Norman Hurens

Un système pour les connecter toutes. Eric Schmidt, patron de Google, s’est rendu à Berlin cette semaine pour présenter à l’ensemble de l’industrie de l’électronique grand public Google TV, le système d’exploitation que destine le numéro un mondial des moteurs de recherche à l’écran de télévision. Ce service de TV connectée, qui doit permettre d’accéder à l’ensemble des ressources du Web, sera lancé dès le mois d’octobre aux Etats-Unis.
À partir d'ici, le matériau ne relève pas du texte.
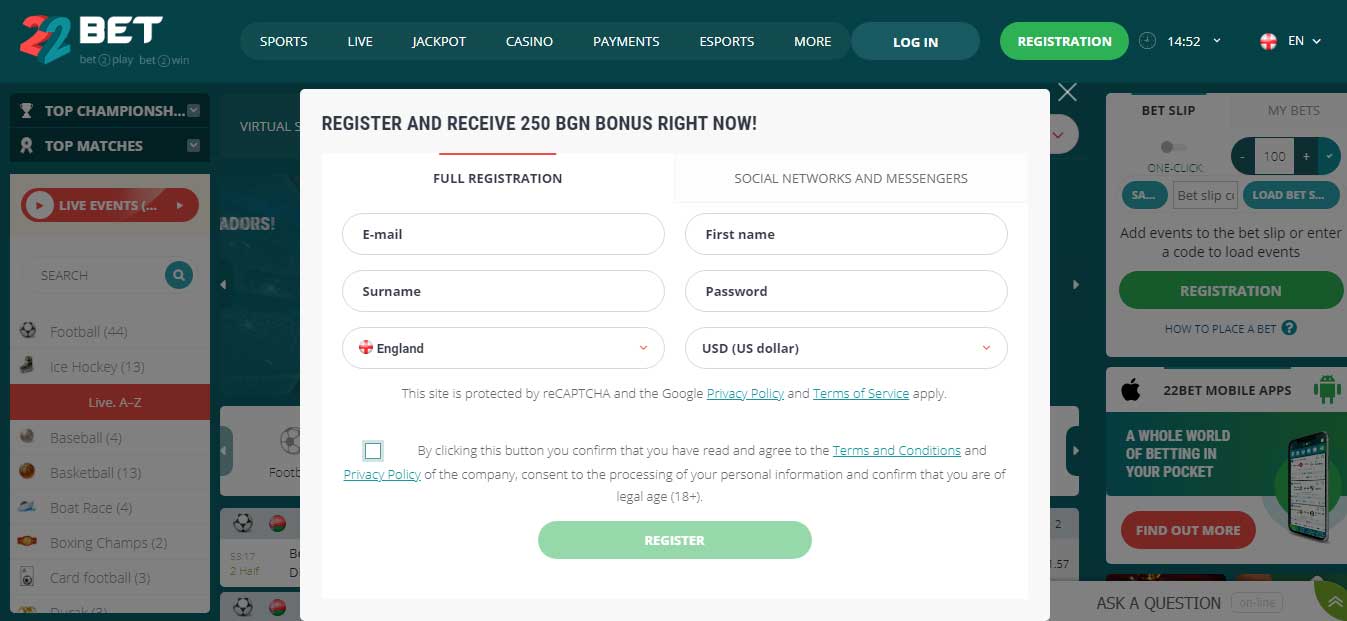
Task: Switch to Social Networks and Messengers tab
Action: pyautogui.click(x=851, y=178)
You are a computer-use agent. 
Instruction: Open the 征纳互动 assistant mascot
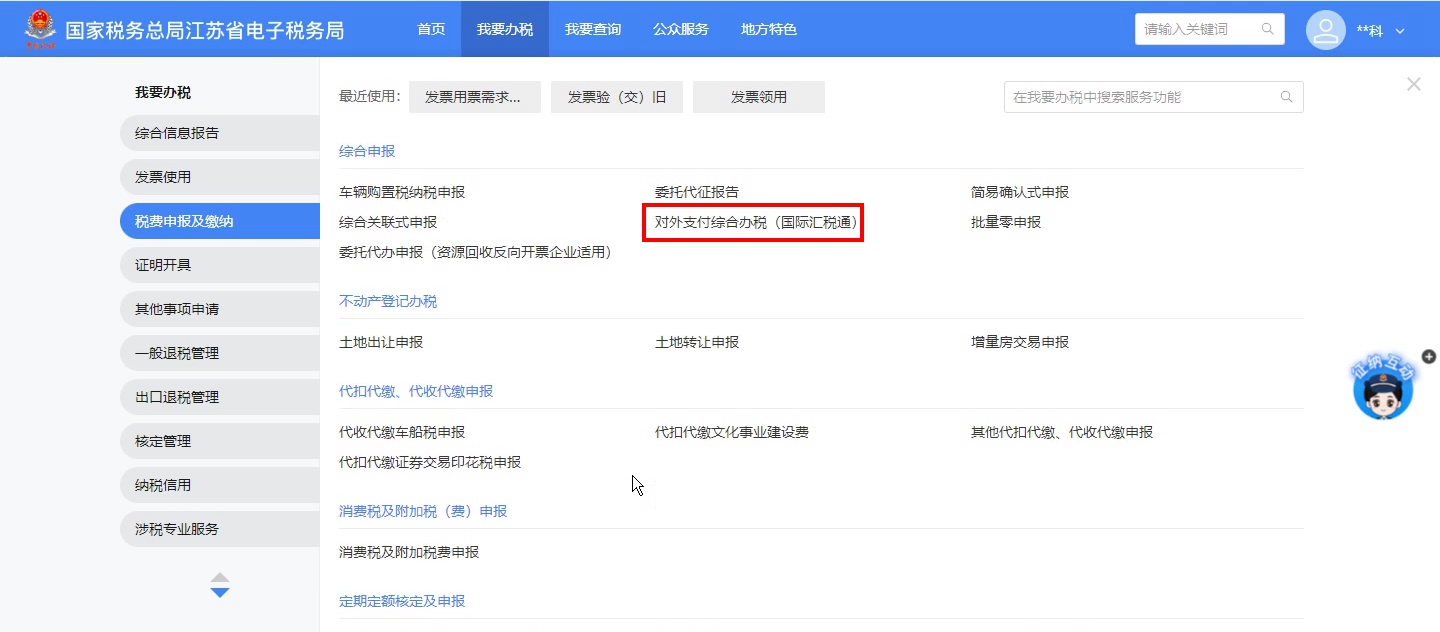(1383, 391)
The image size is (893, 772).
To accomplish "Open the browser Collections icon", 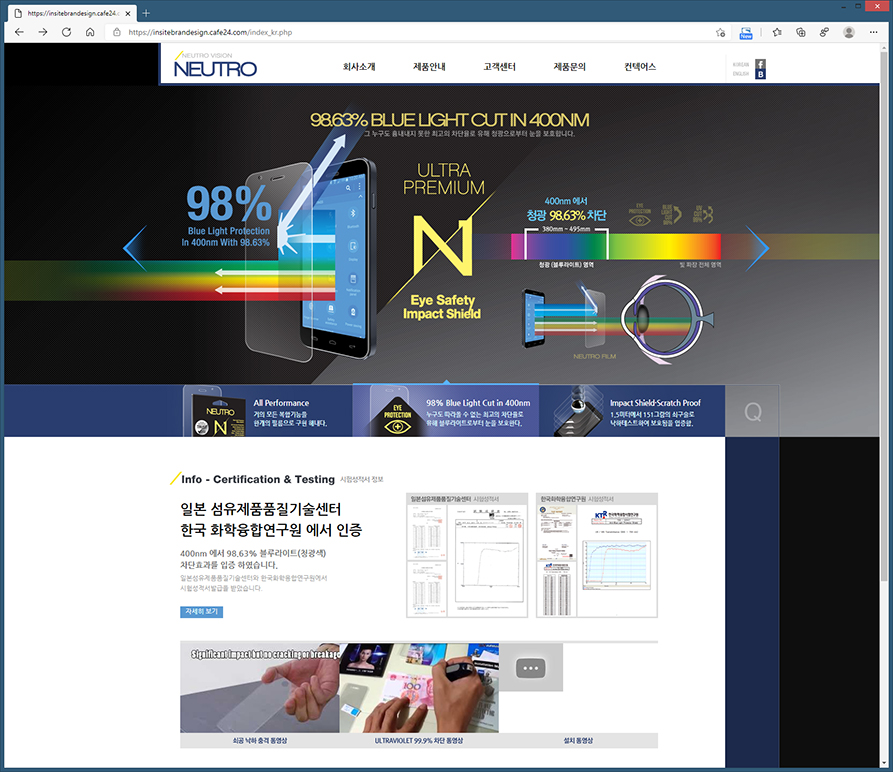I will pyautogui.click(x=800, y=32).
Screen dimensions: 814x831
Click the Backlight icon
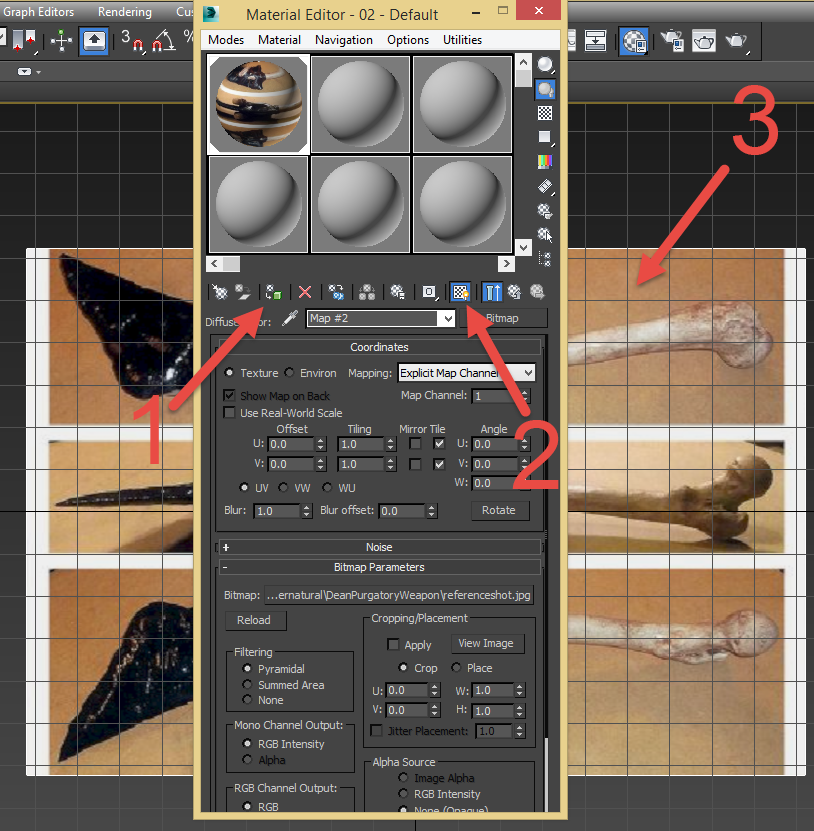[x=545, y=88]
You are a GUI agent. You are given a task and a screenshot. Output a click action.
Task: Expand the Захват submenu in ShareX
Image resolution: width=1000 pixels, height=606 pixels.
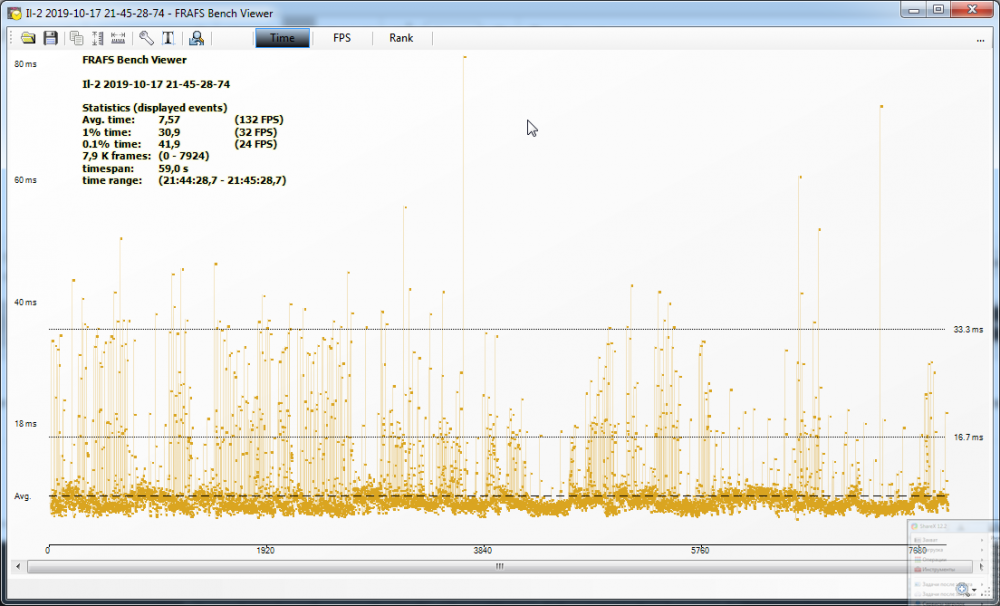click(x=932, y=540)
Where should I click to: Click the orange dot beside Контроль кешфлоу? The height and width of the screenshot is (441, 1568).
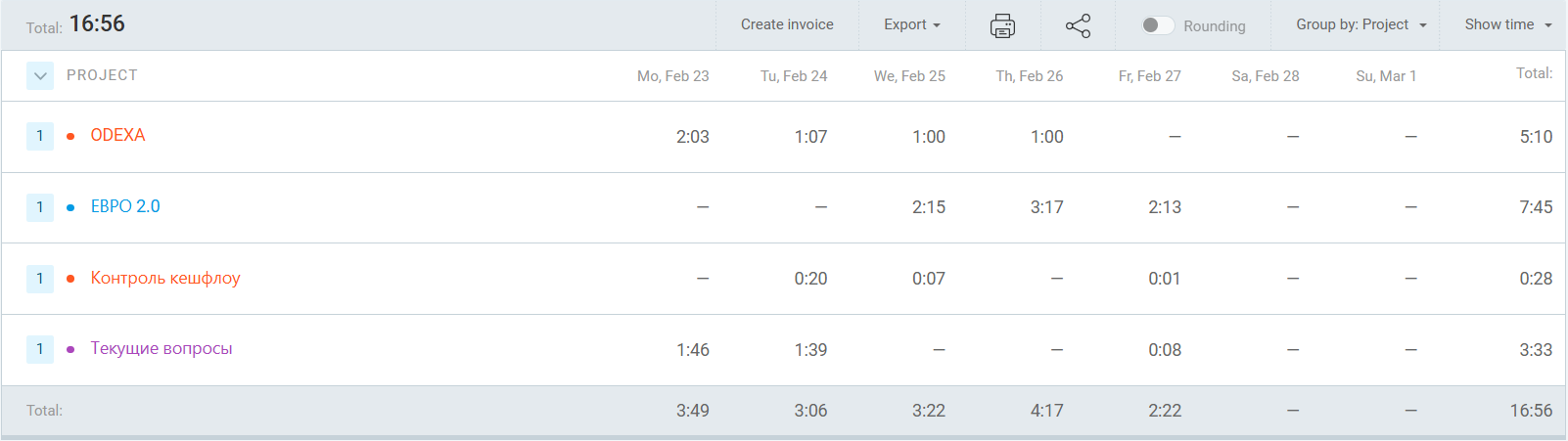tap(70, 279)
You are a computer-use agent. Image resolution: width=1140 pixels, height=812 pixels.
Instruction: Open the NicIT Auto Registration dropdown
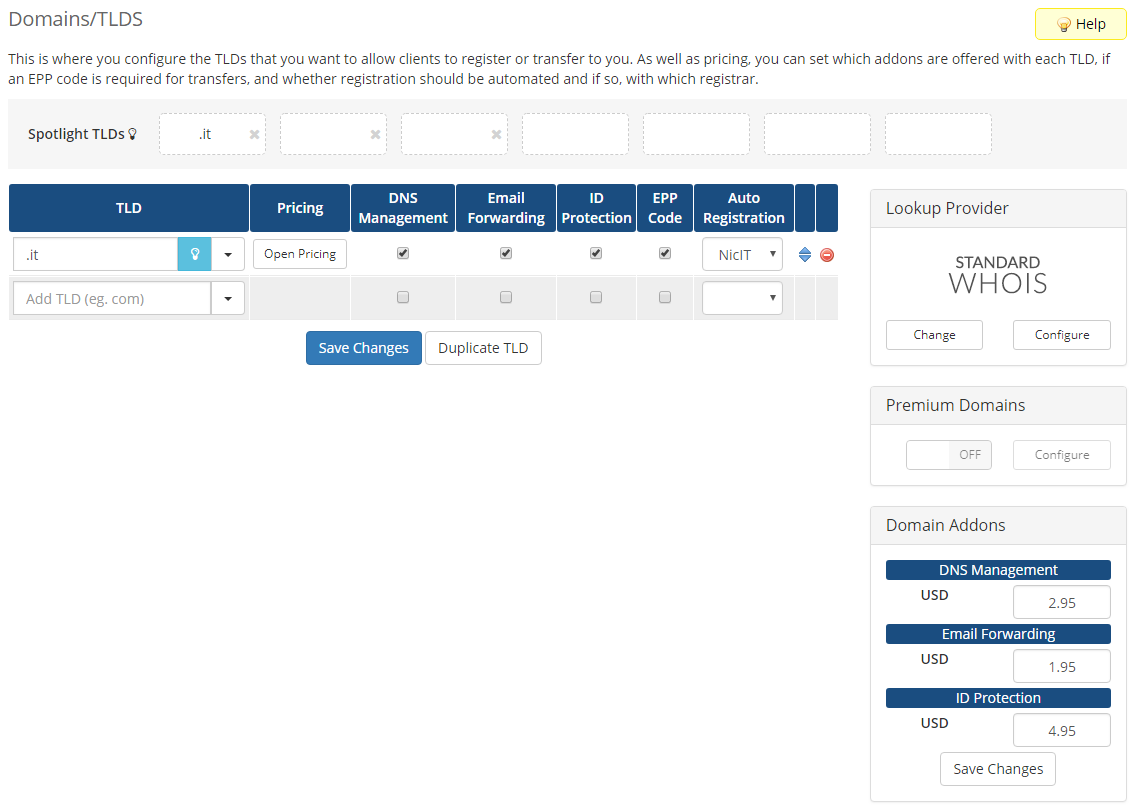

L’Europe devra pour sa part patienter quelques mois de plus : Eric Schmidt a en effet indiqué que Google TV ne serait pas commercialisé sur le Vieux Continent avant 2011.

Dévoilé en mai dernier, le projet Google TV ambitionne de doter les téléviseurs ou les boîtiers multimédia d’une couche logicielle leur permettant de se connecter et d’interagir avec les services Web – à commencer, bien sûr, par les produits maison tels que YouTube, qui a déjà dévoilé son interface dédiée à l’écran de TV.

« Vous ne voudriez pas d’un ordinateur qui n’ait pas un navigateur Internet aujourd’hui. Bientôt, vous ne voudrez plus d’une télévision sans navigateur », a promis Brittany Bohnet responsable du projet Google TV. Au centre du dispositif, on trouvera donc le navigateur maison, Chrome, installé sur la base du système Android et enrichi de tous les services développés par Google : recherche vocale ou sous-titrage automatique. Difficile de ne pas imaginer qu’à terme, Google TV s’ouvre également au kiosque d’applications Android Market ou à des interactions avec les téléphones munis du même système d’exploitation.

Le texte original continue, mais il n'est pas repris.